(Stored items)
* * * * *
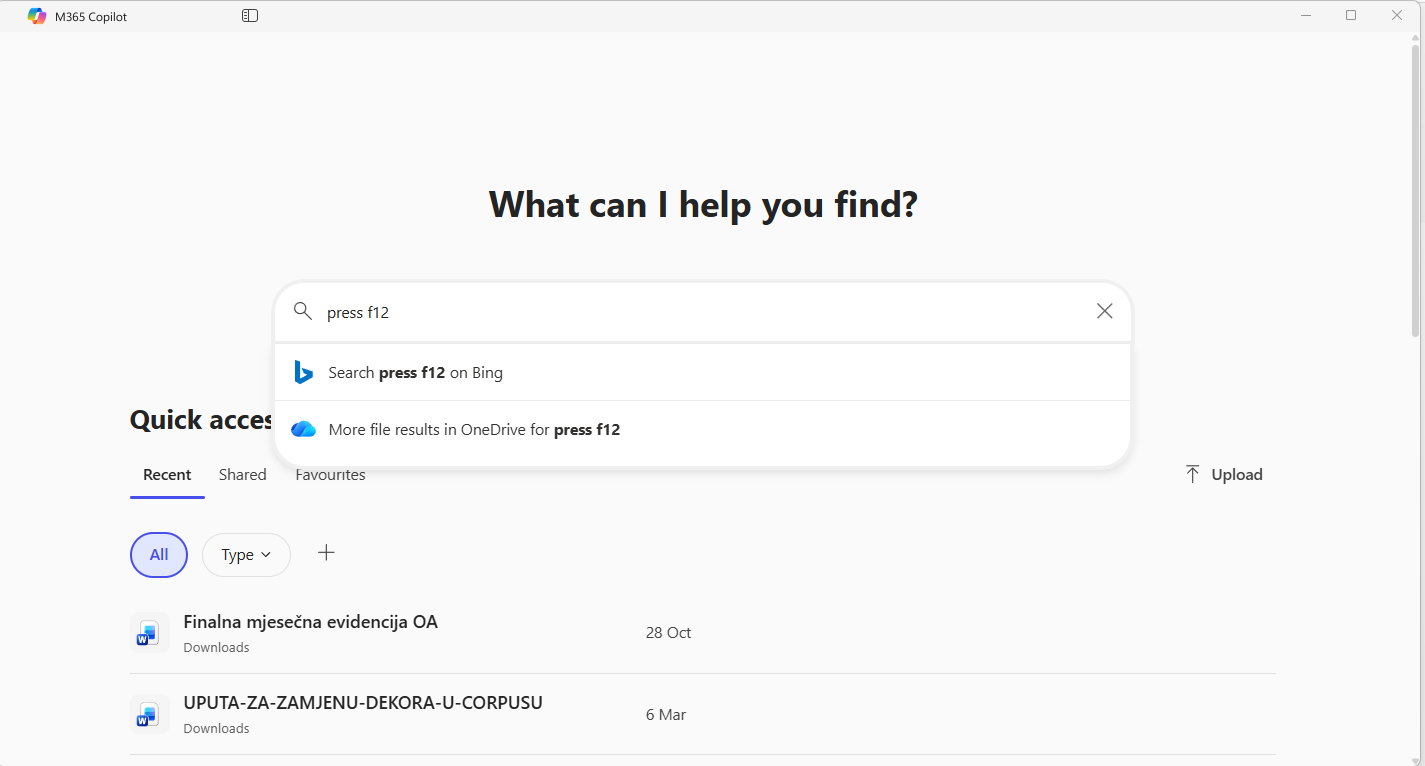Toggle the sidebar panel icon
1425x766 pixels.
click(x=250, y=16)
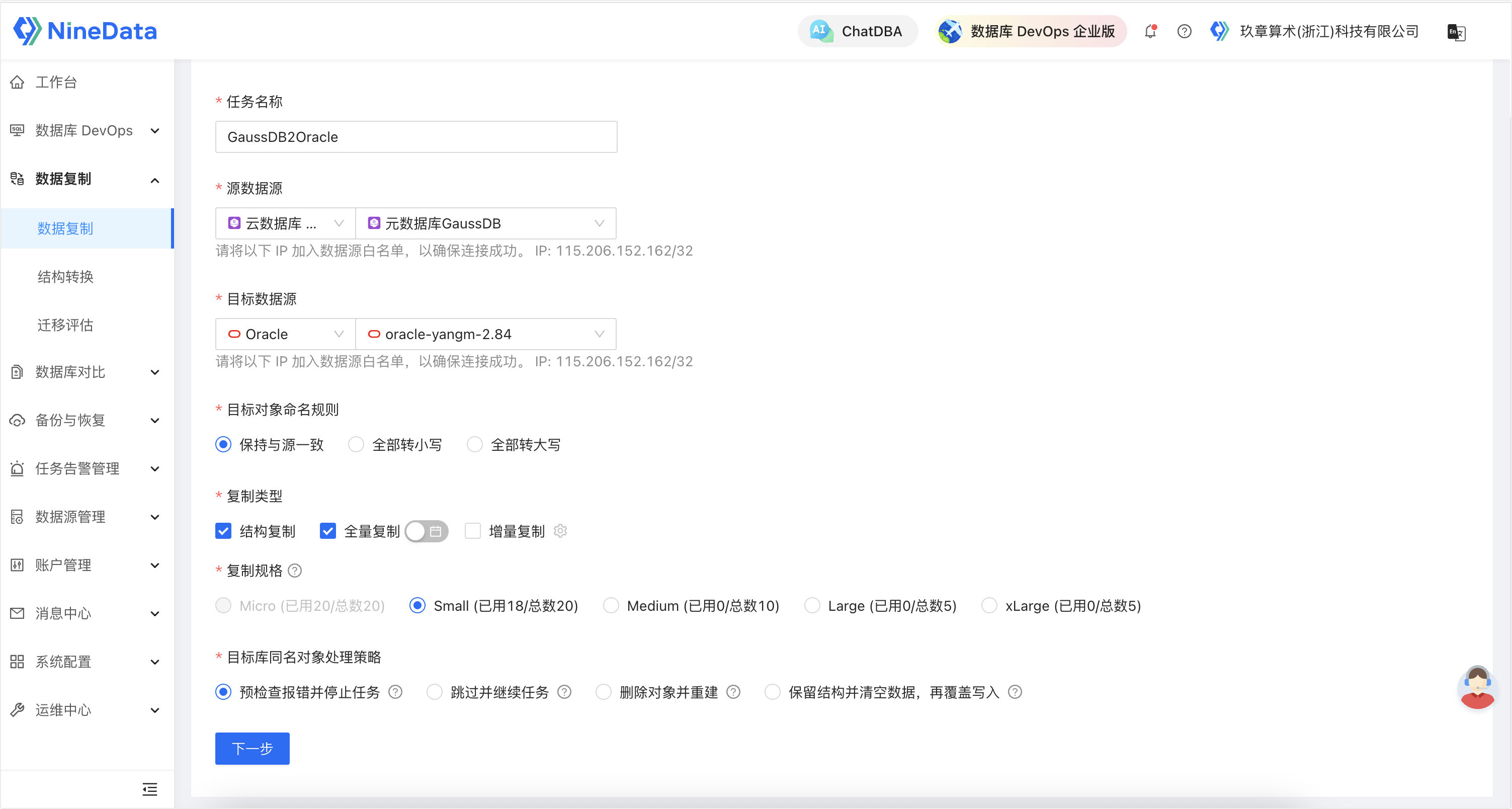Open the ChatDBA assistant
Viewport: 1512px width, 809px height.
coord(857,31)
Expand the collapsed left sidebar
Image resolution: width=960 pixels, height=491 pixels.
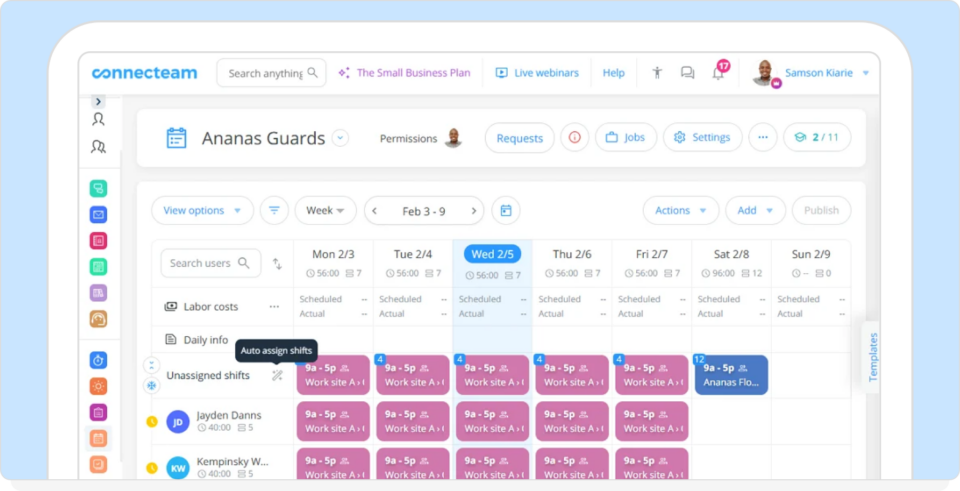point(98,102)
* * * * *
• [Activity] If the records contain pictures, skip them, and transcribe exactly every line from the one with "Expand the collapsed left sidebar" through the last line.

• [Answer space]
Expand the collapsed left sidebar
Image resolution: width=960 pixels, height=491 pixels.
point(98,102)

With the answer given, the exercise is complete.